岸田首相の突然の不出馬で、自民党総裁選が動き始めた。現役閣僚や党三役も手を上げ、最近まれに見る混戦である。
社会保障改革から逃げる候補たち
この中で推薦人を20人集めたと表明したのは小林鷹之氏だけで、あとはまだ立候補できるかどうかもわからないが、石破氏と河野氏は出馬の方針を明らかにしている。茂木氏と高市氏と斎藤氏も出馬の方向だ。
この日経新聞の論点整理にはいろいろな政策があがっているが、解せないのは最大の問題である社会保障改革がないことだ。これについては河野氏が3年前の総裁選で最低保障年金を提案したが、他の候補から集中砲火を浴び、引っ込めてしまった。
多くの候補が言及しているのがエネルギー政策である。これについては河野氏が軌道修正とも受け取れる発言をし、小泉氏も電力の安定供給を重視すると言っている。他の候補も原発重視だが、新設・リプレースを認めるかどうかが一つの争点だろう。
アベノミクスで日本はG7最下位になった
最大の争点は、アベノミクスを転換できるのかである。アベノミクスの継続を主張している高市氏は論外だが、財政タカ派では総裁選は戦えない。かつて石破氏は財政健全化を掲げて安倍氏と対決したが敗れた。見通せる将来に財政が破綻する兆候はないからだ。
むしろアベノミクスの最大の問題は、安倍氏が約束した「日本経済の成長」がまったく実現しなかったことだ。実質賃金はG7の最下位をイタリアと争っており、アベノミクスになってから差が大きくなった。
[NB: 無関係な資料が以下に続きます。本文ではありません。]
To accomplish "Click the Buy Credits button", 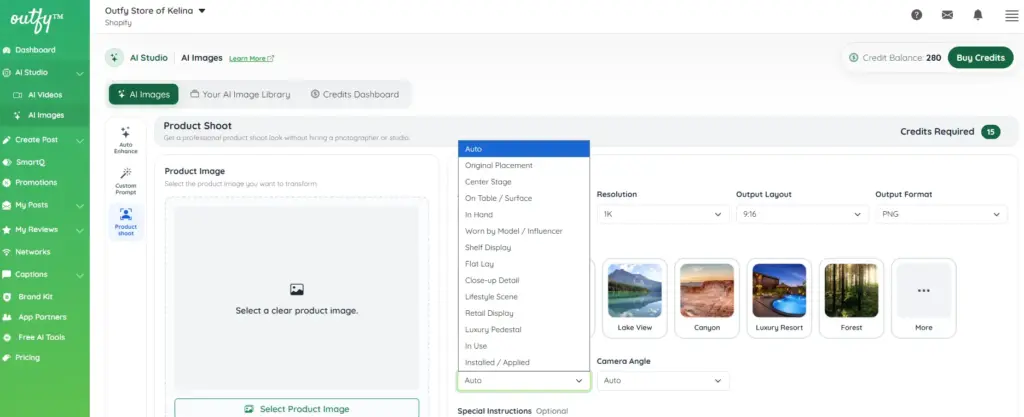I will click(x=980, y=57).
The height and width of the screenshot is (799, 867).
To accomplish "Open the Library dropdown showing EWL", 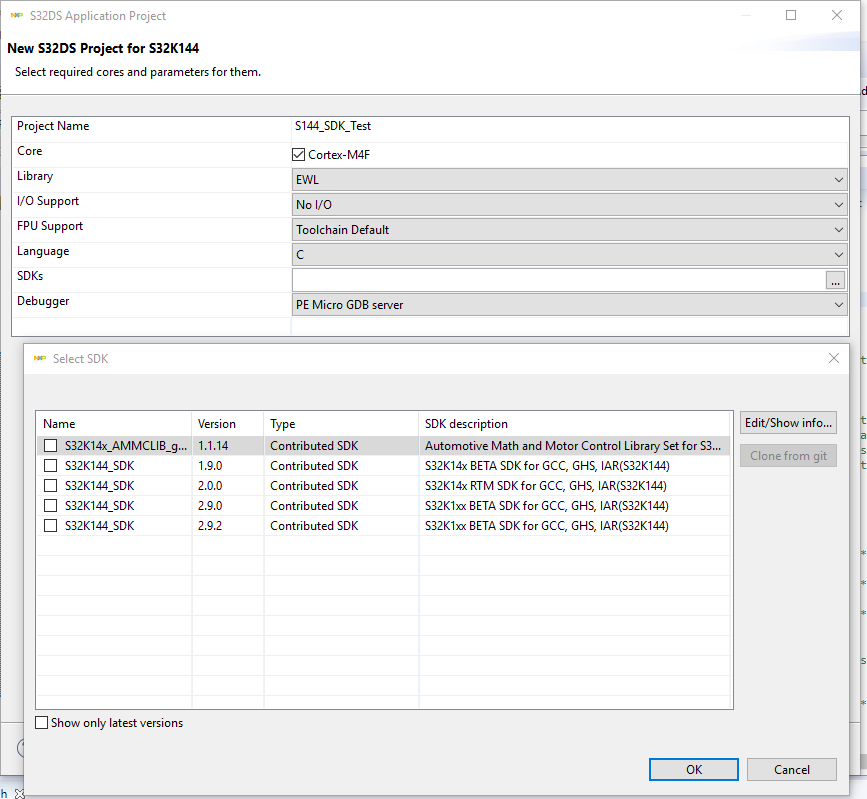I will [568, 180].
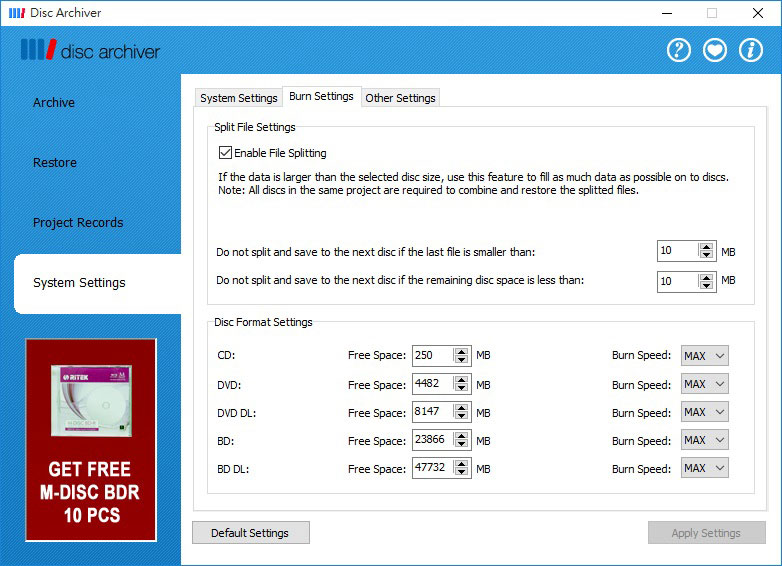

この原因は物価が下落する「デフレ」ではない。それは低成長の結果であり、物価を上げても何も起こらない。それを「異次元緩和」という無意味な政策で打開しようとしたのが、アベノミクスの失敗だった。
その原因は何か。一つの明らかな原因は高齢化である。GDPを生産年齢人口(15~64歳)で割ると、日本の成長率はG7の平均以上である。高齢化で生産年齢人口が減っているため、全人口で割るとGDPが低くなるのだ。
しかし日本の就業率は、G7で最高である。定年後に働く高齢者や主婦のパートが増えたので、実際の労働人口で割ると、やはりGDPはG7で最下位である。これは非正規労働者が増えて平均労働時間が減った影響も大きいが、労働時間あたりでも同じく最下位(OECDで27位)である。
アベノミクスが産業空洞化を促進した
なぜこうなるのか。その最大の原因は、非製造業の労働生産性の低さである。製造業の生産性は高いが、サービス業の生産性はG7最低で、しかも下がっている。
その原因は、皮肉なことにアベノミクスの促進した産業空洞化だった。黒田日銀が2013年から大量にばらまいたマネーのほとんどは海外投資され、その収益は半分しか国内に還元されていないのだ。
同じような現象は1980年代以降のアメリカでも起こり、日米貿易摩擦の原因になった。だがアメリカの雇用が失われた最大の原因は日本企業の不公正貿易ではなく、アメリカ企業が中国やメキシコにオフショアリング(海外生産)したことだった。
これによって1990年代以降、アメリカ経済は高い成長を実現したが、グローバル企業と労働者の所得格差が拡大して分断が起こり、トランプ政権が登場した。
いま日本で起こっている円安は、高齢化と産業空洞化によって日本の国際競争力が低下した結果である。これを解決する安易な方法はトランプの主張する保護主義だが、それは問題を悪化させるだけだ。
本質的な解決策は、雇用を流動化して労働生産性を高め、企業の新陳代謝によってイノベーションを促進することだ。これこそ安倍政権が逃げてきた規制改革であり、やるべきことはわかっている。必要なのは自民党内をまとめる政治力と政策の実行力である。